Catherine’s University a couple of years ago, and our parting gift from the
gathering was her book titled “Short Stories by Jesus: The Enigmatic Parables
of a Controversial Rabbi.”
In that book
she takes up several of Jesus’s parables and tries to enlighten Christians
about how the original first century Jewish audience would actually have
learned and understood those stories, rather than how 21st Century
Christian preachers tend to presume they did.
I have
returned to that book often, as I did this week in reflecting on the so-called
parable of the Prodigal Son, which we have just heard from Luke’s Gospel.
Here are a
few of her summary comments at the end of the chapter:
“What are we to make of that younger son? It is neat and tidy
to see him as shattered by grace and fully repentant, but I doubt first-century
readers would have. I neither like nor trust the younger son. I do not see him
doing anything other than what he has always done – take advantage of his
father’s love. It’s hard to get much work done when one is filled with fatted
calf, and yet his father loves him, and he is a member of the family.
Therefore, he cannot be ignored, and to dismiss him would be to dismiss the
father as well.”
This
parable, she says, “provokes” us with simple exhortations. Recognize that the
one you love lost may be in right in your own household. Do whatever it takes
to find the lost and then celebrate with others, bot so that you can share the
joy and so that the others will help prevent the recovered from ever being lost
again. Don’t wait until you receive an
apology; you may never get one.
“Don’t wait until you can muster the ability to forgive; you
may never find it. Don’t stew in your sense of being ignored for there is
nothing that can be done to retrieve the past. Instead, go have lunch.
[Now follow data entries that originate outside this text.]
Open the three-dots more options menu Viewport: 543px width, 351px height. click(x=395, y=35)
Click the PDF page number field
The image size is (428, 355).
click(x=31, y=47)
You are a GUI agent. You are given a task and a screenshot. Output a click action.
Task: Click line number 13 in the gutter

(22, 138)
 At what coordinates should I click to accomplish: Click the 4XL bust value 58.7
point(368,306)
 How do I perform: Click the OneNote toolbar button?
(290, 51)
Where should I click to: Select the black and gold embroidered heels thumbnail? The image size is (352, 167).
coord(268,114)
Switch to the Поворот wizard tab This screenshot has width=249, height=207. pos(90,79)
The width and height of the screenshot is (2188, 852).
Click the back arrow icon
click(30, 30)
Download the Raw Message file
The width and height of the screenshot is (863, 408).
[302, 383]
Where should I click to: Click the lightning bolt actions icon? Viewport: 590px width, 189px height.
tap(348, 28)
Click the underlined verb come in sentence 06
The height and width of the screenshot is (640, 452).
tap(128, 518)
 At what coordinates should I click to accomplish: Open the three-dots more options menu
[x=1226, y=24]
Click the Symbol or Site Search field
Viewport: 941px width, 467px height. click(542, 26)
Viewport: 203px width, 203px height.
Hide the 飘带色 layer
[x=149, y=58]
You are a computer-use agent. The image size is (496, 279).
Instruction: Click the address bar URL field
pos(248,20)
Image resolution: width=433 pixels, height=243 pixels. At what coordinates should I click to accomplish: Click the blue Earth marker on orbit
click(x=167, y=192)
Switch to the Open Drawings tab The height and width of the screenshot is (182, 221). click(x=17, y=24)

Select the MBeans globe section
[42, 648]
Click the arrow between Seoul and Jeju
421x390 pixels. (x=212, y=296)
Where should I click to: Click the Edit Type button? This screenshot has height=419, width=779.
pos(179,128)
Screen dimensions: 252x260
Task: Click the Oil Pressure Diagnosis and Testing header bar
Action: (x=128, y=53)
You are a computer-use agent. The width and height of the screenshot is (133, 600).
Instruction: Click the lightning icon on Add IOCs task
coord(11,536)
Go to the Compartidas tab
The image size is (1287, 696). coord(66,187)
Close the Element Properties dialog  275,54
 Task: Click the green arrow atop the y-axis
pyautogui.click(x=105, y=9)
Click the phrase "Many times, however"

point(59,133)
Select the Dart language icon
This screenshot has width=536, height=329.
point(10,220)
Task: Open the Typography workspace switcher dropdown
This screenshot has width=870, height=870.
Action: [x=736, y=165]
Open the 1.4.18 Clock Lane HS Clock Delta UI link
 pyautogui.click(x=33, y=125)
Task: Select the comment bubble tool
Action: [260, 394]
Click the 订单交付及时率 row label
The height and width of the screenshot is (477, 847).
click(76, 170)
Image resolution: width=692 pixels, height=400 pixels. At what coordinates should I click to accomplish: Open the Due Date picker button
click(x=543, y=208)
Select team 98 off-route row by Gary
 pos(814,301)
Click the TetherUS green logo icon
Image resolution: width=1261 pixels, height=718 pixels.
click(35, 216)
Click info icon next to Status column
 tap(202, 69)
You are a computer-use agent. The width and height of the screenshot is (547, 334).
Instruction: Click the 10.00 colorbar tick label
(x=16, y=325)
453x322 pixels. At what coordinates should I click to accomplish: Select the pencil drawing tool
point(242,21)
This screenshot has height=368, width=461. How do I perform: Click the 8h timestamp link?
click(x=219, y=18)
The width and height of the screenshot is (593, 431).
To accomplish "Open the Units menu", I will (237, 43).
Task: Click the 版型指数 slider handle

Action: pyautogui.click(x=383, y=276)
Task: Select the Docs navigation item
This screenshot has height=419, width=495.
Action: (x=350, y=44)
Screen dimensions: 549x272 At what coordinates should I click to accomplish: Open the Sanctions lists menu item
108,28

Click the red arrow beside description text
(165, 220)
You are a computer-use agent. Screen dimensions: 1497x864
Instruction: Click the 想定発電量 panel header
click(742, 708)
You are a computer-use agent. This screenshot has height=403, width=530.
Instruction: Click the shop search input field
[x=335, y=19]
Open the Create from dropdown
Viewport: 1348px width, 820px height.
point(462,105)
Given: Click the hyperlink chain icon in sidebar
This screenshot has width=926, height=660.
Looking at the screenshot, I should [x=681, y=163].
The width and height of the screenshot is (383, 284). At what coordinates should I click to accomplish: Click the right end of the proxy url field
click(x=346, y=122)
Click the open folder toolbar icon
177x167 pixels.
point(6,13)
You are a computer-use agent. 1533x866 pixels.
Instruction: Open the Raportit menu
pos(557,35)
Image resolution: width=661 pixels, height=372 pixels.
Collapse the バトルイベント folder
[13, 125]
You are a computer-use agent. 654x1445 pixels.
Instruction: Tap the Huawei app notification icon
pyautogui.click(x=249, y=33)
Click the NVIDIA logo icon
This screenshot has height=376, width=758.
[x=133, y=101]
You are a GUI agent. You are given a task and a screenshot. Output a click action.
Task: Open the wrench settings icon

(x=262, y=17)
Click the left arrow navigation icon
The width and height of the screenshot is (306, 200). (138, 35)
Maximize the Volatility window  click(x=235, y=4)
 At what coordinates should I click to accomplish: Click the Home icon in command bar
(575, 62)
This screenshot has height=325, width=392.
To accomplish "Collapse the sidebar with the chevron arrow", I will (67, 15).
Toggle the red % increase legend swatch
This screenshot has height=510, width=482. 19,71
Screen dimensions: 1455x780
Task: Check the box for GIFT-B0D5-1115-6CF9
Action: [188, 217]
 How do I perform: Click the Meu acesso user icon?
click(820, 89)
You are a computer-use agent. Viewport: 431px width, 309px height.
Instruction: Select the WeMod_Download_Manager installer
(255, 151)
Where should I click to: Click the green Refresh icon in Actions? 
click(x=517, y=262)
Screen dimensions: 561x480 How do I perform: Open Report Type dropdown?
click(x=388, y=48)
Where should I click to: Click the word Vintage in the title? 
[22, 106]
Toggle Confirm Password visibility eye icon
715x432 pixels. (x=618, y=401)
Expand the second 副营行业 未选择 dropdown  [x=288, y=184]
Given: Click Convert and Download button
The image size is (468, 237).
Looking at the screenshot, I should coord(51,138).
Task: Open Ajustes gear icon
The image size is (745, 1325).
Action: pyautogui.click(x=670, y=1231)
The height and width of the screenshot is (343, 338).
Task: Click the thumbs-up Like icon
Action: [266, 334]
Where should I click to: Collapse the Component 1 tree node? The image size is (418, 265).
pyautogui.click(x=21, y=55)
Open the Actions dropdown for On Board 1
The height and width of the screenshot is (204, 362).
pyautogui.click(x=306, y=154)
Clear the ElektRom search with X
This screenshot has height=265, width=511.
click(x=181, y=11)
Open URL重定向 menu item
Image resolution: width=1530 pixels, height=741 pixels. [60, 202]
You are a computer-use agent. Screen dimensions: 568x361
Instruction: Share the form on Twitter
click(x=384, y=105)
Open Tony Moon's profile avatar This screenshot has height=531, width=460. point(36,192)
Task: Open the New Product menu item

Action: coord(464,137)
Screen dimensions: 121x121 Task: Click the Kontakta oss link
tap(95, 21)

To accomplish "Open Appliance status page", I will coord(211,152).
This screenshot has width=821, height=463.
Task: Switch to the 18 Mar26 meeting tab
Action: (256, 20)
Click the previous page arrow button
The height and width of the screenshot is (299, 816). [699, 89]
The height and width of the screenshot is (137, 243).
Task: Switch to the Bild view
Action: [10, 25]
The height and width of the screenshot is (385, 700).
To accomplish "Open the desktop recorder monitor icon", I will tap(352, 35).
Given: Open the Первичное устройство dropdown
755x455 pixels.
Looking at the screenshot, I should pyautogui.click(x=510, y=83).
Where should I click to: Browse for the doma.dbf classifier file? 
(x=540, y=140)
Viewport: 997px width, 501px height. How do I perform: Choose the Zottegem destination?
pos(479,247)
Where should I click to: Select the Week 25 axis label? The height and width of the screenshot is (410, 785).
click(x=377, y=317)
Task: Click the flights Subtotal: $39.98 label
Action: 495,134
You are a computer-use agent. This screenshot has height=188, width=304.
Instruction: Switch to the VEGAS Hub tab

Go
celebrate, and invite others to join you. If the repenting and the forgiving
come later, so much the better. And if not, you still will have done what is
necessary… you will have opened a second chance for wholeness. Take advantage
of resurrection – it is unlikely to happen twice.”
I love it
when I can quote the insight and language of people who are better at it than I
am. It makes homily preparation so much
less work.
There is
very much that unresolved in this parable that can seem to us to be so
familiar.
At the end
of it nobody has yet to utter the simple words “I’m sorry” or “can you forgive
me?”
We never
find out whether that angry older brother – the one who was truly lost –
showed up at the party. We don’t know whether he was ever persuaded by his
father, or reconciled with him. Or with his brother.
There’s a
lot that’s going to be determined by what happens next, whether in speech or in
action.
Any of us
who lives honestly understands the reality of being lost, whether it is we
ourselves who are there, or loved ones, or whole communities – even if we or
they may not even recognize it.
This holy
season of Lent is an opportunity, among other things, to pose the question,
“who’s lost? Why? And what can I and we do to at least start to create the
conditions for the lost to be found, for the dead to return to life?”
As Amy-Jill
Levine concludes:
“A father had two sons… the details can be filled in, and
filled by any among us. The scriptures of Israel give us hope for our own
reconciliations, from the personal to the international.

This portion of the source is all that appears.